20 Temmuz Barış ve Özgürlük Bayramı, resmi kutlamaları Cumhurbaşkanı Ersin Tatar’ın BRT’den yaptığı konuşma ile başladı.
Cumhurbaşkanı’nın konuşması sırasında 50 pare top atışı yapıldı.
Cumhurbaşkanı Tatar, BRT aracılığı ile halka seslendiği konuşmasında, 20 Temmuz gününün, Kıbrıs Türklerinin vatan bildiği topraklarda varoluş direnişi ile ulusal mücadelesinin en önemli ve en kutsal günlerinden bir olduğuna vurgu yaptı.
Tatar, “Bugün, bir asırlık özgürlük ve bağımsızlık mücadelemizin taçlandığı, karanlıkların yok olup, özgürlük güneşinin doğduğu gündür. Bugün, tüm Kıbrıs’a barışı ve huzuru, halkımıza özgürlüğü ve bağımsızlığı getiren, kendi vatanımızda, kendi devletimizin çatısı altında korkusuz ve egemen olarak yaşamımızı sağlayan mutlu 20 Temmuz Barış Harekatı’nın 50. yıldönümüne ulaşmış bulunuyoruz. Bugün onur ve gurur gündür. 50. yıldönümü kutlanan Barış Harekatı, Kıbrıs’ta Türk varlığı olduğu müddetçe sonsuza dek kutlanacak” dedi.
Dünyanın Kıbrıs Türk halkının 1878 yılından itibaren yaşadığı zulüm, katliam ve ambargolara seyirci kaldığını hatırlatan Cumhurbaşkanı Tatar, Kıbrıs Türklerinin yanında bir tek Anavatan Türkiye olduğunu söyledi.
Tatar, “KKTC en az Rum devleti kadar meşrudur. Tüm baskılara ve ambargolara rağmen dimdik ayaktadır ve yoluna devam etmektedir. Bizlere düşen görev ise her türlü sorunu aşarak, birlik ve beraberlik içerisinde KKTC’yi daha da güçlendirmektir” şeklinde konuştu.
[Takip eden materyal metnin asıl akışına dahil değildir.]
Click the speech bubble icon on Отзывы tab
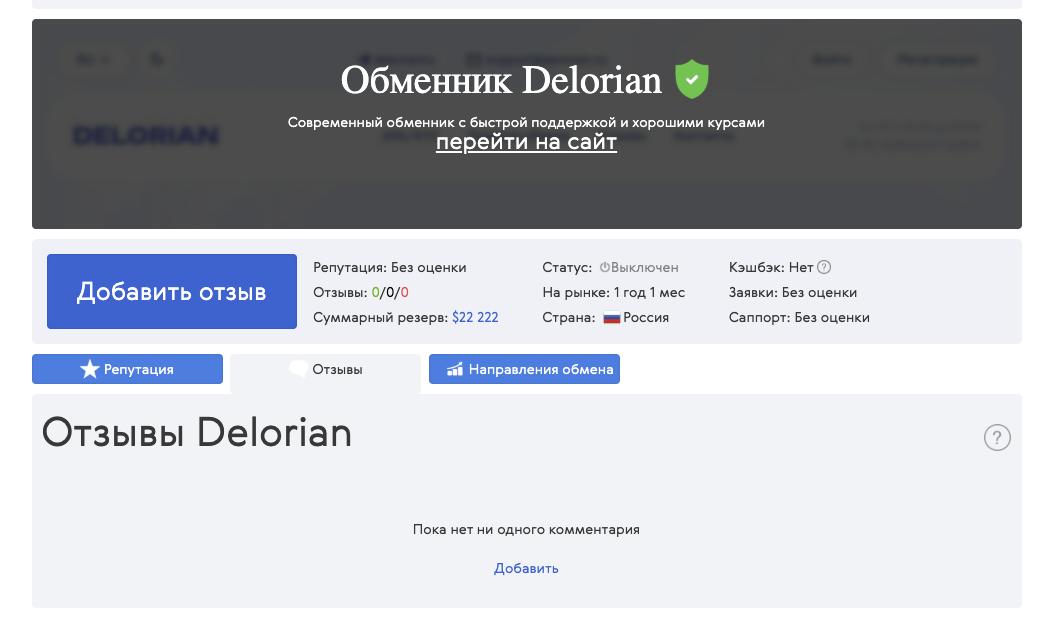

Cumhurbaşkanı Tatar, Ukrayna, Gazze ve dünyanın diğer bölgelerinde yaşanan çatışmalar ve katliamların Kıbrıs’ta Türk askerinin varlığı ile Türkiye Cumhuriyeti’nin garantörlüğünün Kıbrıs Türk halkı için önemini bir kez daha ortaya koyduğunu da ifade etti. Tatar, BM ve AB’ye de çağrıda bulundu.
Tatar çağrısında “Birleşmiş Milletler ve Avrupa Birliği’ne çağrım Kıbrıs konusunda gerçeklere aykırı ve ayırımcı tutumlarından vazgeçmeleridir. Rum liderliğinin otorite ile yetkisi sadece kendi sınırları içerisindedir. Rum liderliği ne adanın tümüne dair ne de Kıbrıs Türk halkının geleceğine dair söz söyleme hakkına sahiptir” ifadelerini kullandı.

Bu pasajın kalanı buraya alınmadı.